Re: Private-use agreements (was: Re: Emoji: emoticons vs. literacy)

From: Hans Aberg (haberg@math.su.se)
Date: Mon Jan 05 2009 - 01:48:50 CST

  • Next message: Erkki I. Kolehmainen: "VS: Emoji & compatibility characters"

    On 5 Jan 2009, at 00:40, Doug Ewell wrote:

    > I understand the purpose of hash functions. They are valuable for
    > verifying data integrity, to make sure that a local file is genuine
    > and has not been corrupted or maliciously altered.
    >
    > For a Unicode private-use agreement, however, a much more likely use
    > case is that the user (1) needs to know which agreement is in place
    > and (2) needs access to it. In this case, the hash value is useless
    > without the file itself.

    But one is using the hash value to search for the file. Then, when the
    file has been found, it can be verified for integrity, and contain
    whatever information that is deemed important.

    > Verification against malicious tampering is unlikely to be an issue,
    > and there may be a legitimate reason for the private agreement to be
    > updated or otherwise changed, so that a mismatched hash value does
    > not indicate a genuine problem.

    I did not think about he updating problem. Then the hash value can
    only be valid for a part of the file that is not updated.

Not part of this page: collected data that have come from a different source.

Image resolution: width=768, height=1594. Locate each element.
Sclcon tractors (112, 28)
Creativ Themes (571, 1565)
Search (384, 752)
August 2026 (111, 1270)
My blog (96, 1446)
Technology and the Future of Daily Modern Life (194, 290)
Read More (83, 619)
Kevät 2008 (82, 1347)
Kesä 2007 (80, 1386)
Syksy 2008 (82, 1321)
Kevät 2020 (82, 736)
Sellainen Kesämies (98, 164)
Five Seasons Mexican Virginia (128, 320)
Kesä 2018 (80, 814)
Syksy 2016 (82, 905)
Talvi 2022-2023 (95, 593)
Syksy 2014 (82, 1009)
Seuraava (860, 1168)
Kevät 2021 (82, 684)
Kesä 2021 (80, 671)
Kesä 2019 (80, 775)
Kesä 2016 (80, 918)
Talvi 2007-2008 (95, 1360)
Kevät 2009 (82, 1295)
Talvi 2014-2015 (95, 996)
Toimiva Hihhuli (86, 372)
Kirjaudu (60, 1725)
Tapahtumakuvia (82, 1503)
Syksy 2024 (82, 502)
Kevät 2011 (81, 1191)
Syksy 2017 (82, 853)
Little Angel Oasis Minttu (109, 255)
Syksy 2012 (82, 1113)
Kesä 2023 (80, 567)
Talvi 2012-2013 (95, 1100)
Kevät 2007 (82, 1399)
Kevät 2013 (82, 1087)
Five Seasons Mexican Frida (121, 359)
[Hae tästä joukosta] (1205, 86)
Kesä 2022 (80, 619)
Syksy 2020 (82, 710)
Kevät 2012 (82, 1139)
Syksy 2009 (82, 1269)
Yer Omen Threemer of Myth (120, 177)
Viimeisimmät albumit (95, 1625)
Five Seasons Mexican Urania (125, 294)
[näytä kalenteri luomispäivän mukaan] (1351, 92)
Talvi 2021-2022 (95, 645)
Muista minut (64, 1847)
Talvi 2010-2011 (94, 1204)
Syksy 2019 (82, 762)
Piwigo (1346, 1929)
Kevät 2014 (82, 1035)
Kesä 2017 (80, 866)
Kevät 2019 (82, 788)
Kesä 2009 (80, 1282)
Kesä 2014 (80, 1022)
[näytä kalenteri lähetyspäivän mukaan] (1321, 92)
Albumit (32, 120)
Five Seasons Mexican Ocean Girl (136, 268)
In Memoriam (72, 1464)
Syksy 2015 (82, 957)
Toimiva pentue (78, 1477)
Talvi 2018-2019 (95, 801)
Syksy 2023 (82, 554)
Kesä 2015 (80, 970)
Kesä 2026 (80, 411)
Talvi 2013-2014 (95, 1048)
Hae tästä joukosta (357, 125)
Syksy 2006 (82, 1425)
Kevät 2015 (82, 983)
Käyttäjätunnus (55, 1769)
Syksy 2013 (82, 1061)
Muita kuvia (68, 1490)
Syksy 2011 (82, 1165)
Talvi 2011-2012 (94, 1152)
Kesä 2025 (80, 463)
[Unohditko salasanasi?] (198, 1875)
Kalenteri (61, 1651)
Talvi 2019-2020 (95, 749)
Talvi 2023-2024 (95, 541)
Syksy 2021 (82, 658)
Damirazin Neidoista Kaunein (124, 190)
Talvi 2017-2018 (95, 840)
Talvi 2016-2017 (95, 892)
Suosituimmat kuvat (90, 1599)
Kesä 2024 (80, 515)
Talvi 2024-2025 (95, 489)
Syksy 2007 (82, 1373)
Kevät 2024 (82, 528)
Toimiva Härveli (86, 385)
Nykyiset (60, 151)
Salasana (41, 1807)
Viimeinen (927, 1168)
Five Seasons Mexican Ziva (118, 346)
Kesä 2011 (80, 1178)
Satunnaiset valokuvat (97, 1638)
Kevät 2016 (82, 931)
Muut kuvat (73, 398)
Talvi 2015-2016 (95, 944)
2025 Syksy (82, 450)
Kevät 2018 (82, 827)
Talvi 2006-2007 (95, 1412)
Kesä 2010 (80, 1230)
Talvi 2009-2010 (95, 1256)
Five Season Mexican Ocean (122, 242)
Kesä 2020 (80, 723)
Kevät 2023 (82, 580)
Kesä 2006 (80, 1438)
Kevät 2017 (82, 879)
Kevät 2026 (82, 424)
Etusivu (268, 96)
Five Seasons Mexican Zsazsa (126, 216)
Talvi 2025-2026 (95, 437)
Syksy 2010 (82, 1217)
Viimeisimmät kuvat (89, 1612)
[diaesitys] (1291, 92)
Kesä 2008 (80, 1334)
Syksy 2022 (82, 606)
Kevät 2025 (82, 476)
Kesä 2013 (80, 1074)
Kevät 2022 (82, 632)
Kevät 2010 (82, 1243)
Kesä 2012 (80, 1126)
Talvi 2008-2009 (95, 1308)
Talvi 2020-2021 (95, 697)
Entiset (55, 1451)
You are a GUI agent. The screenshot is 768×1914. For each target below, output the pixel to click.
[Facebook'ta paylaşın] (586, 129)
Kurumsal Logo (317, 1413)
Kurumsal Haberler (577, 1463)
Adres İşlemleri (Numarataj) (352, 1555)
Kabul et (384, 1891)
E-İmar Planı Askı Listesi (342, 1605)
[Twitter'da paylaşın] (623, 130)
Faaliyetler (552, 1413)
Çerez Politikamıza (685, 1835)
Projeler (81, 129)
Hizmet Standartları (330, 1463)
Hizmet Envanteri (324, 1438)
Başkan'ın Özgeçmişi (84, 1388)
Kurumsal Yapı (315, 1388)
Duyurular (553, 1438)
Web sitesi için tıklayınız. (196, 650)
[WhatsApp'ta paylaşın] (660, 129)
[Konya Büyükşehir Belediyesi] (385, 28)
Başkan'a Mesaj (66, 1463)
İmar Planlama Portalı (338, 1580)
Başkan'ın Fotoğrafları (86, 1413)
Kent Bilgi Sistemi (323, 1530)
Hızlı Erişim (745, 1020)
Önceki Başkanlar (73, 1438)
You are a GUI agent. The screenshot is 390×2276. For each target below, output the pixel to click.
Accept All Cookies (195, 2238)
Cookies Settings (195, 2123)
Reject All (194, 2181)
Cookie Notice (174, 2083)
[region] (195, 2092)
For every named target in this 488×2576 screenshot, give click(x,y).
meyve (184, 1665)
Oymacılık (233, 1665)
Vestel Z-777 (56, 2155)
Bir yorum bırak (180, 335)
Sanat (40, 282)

    > For the Ewellic alphabet, the "private agreement" is the relevant
    > page on the ConScript Unicode Registry Web site. This page contains
    > additional things like links and copyright notices and CSS style
    > that can be, and have been, changed without affecting the substance
    > of the private agreement. In this case, a hash value would be
    > neither necessary nor sufficient to identify the agreement.

    The problem is that then the text file is only readable as long as
    this site is kept up-to-date.

    >> I am aware of that it is sort of is against the current Unicode
    >> principles. But the PUA characters, except for temporary private
    >> use, will otherwise be quite unusable. Especially if one gets a
    >> file a few years old, and it uses some private characters, it may
    >> be quite impossible to read it. By contrast, archiving is for these
    >> practical purposes unlimited. So if there is an convenient search
    >> method, it will be easy to read such a file.
    >
    > Well, that is one of the risks associated with private-use. There
    > is no standard format for private agreements, and documents on the
    > Web are not exactly guaranteed to last forever. MUFI has a pretty
    > well defined private agreement, and ConScript has another, and some
    > of the mapping tables from Apple on the Unicode site constitute
    > another. But there is no standard index to these and no standard
    > way to cite which one is in use for a given document, and it seems
    > unlikely that Unicode will get involved in this.
    >
    > The URL of a private agreement could be embedded directly within the
    > PUA-using document, or it could be stored in a short accompanying
    > file or made available from the Web site from which the document can
    > be downloaded. URL shorteners such as tinyurl.com and is.gd could
    > be used to reduce the overhead of storing these links, although not
    > all programs and users accept such URLs, for obvious security reasons.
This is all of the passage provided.